(Beginning of READING TEXT)
BY LLOYD F. UKWU
The All Progressive Congress (APC) presidential candidate, Muhammadu Buhari recently returned from a visit to London. He went to London for a medical treatment. The grueling presidential campaign had taken a toll on the ailing Septuagenarian and he desperately needed medical attention. His appearance, while in London, at the Chatham House was merely a smokescreen; it dissembled the object of the visit: medical treatment.
Although, the APC presented his London visit as a “working visit”, he failed to attend most of the programs organized as part of his “working visit”. His Chatham House appearance allowed the APC an opportunity to sell the Buhari presidential candidacy to the world, and especially, the United Kingdom. At the Chatham House, he presented a paper titled “Prospects for Democratic Consolidation in Africa: Nigeria’s Transition”.
(End of READING TEXT)
(Beginning of MATERIAL SHOWN)
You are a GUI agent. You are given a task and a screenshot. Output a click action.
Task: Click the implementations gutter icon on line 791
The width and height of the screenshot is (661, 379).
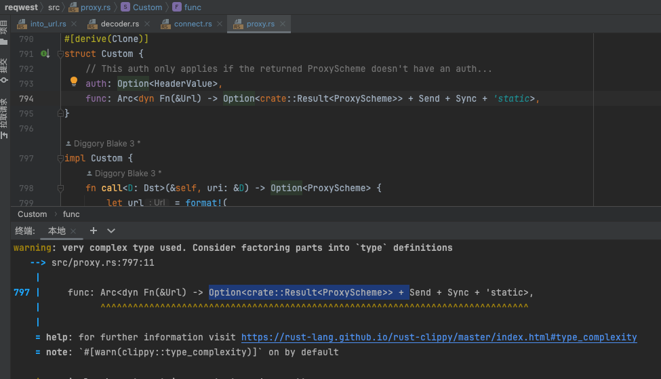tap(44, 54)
(End of MATERIAL SHOWN)
(Beginning of MATERIAL SHOWN)
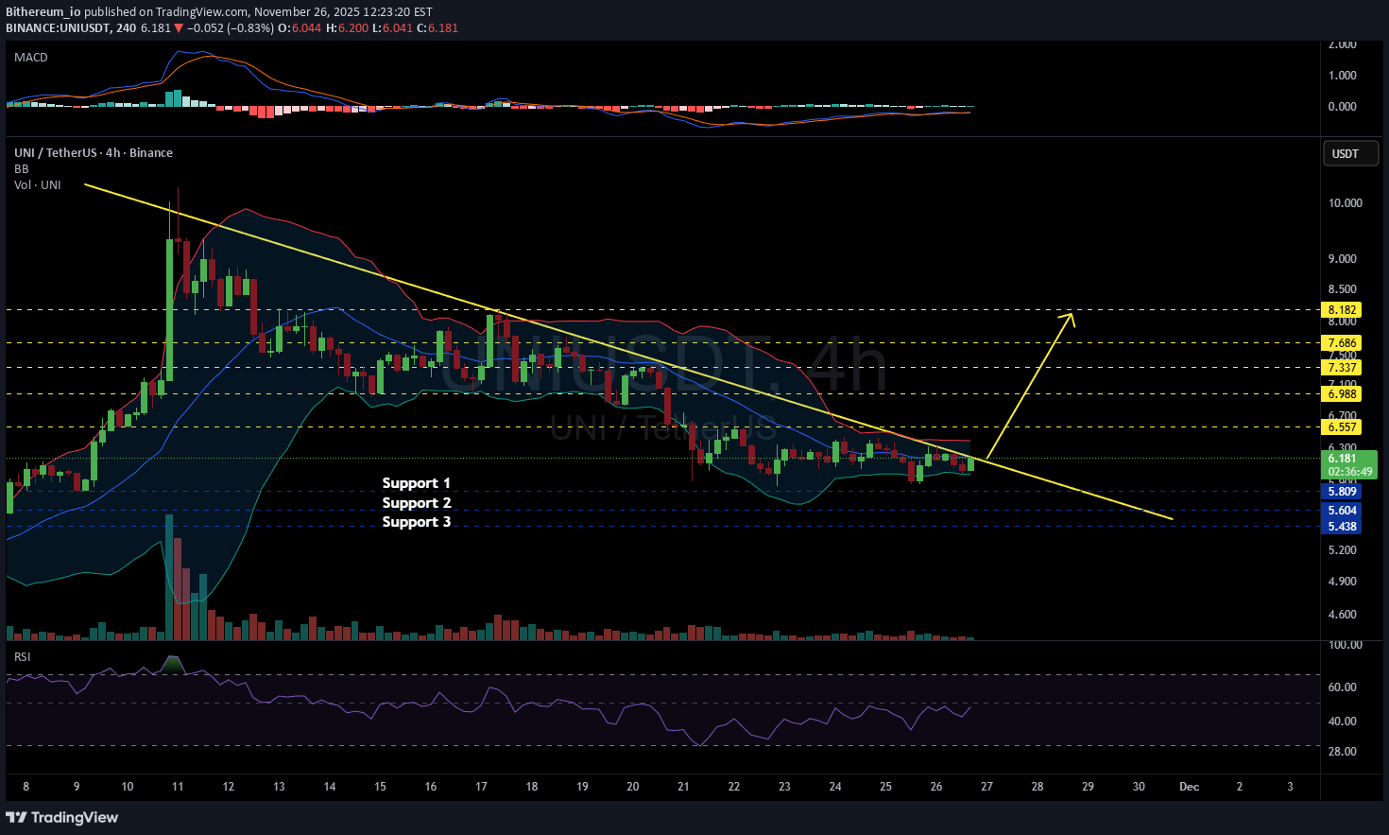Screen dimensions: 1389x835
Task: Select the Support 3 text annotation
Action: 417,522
(End of MATERIAL SHOWN)
(Beginning of MATERIAL SHOWN)
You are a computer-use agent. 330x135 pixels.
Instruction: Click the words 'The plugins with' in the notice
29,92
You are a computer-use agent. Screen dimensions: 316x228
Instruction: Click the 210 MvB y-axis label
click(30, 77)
(End of MATERIAL SHOWN)
- EXERCISE PROMPT -
Reproduce the full text about Buhari's London visit word for word, from the byline to the final sentence. None of the records matter here.

- EXERCISE OUTPUT -
BY LLOYD F. UKWU
The All Progressive Congress (APC) presidential candidate, Muhammadu Buhari recently returned from a visit to London. He went to London for a medical treatment. The grueling presidential campaign had taken a toll on the ailing Septuagenarian and he desperately needed medical attention. His appearance, while in London, at the Chatham House was merely a smokescreen; it dissembled the object of the visit: medical treatment.
Although, the APC presented his London visit as a “working visit”, he failed to attend most of the programs organized as part of his “working visit”. His Chatham House appearance allowed the APC an opportunity to sell the Buhari presidential candidacy to the world, and especially, the United Kingdom. At the Chatham House, he presented a paper titled “Prospects for Democratic Consolidation in Africa: Nigeria’s Transition”.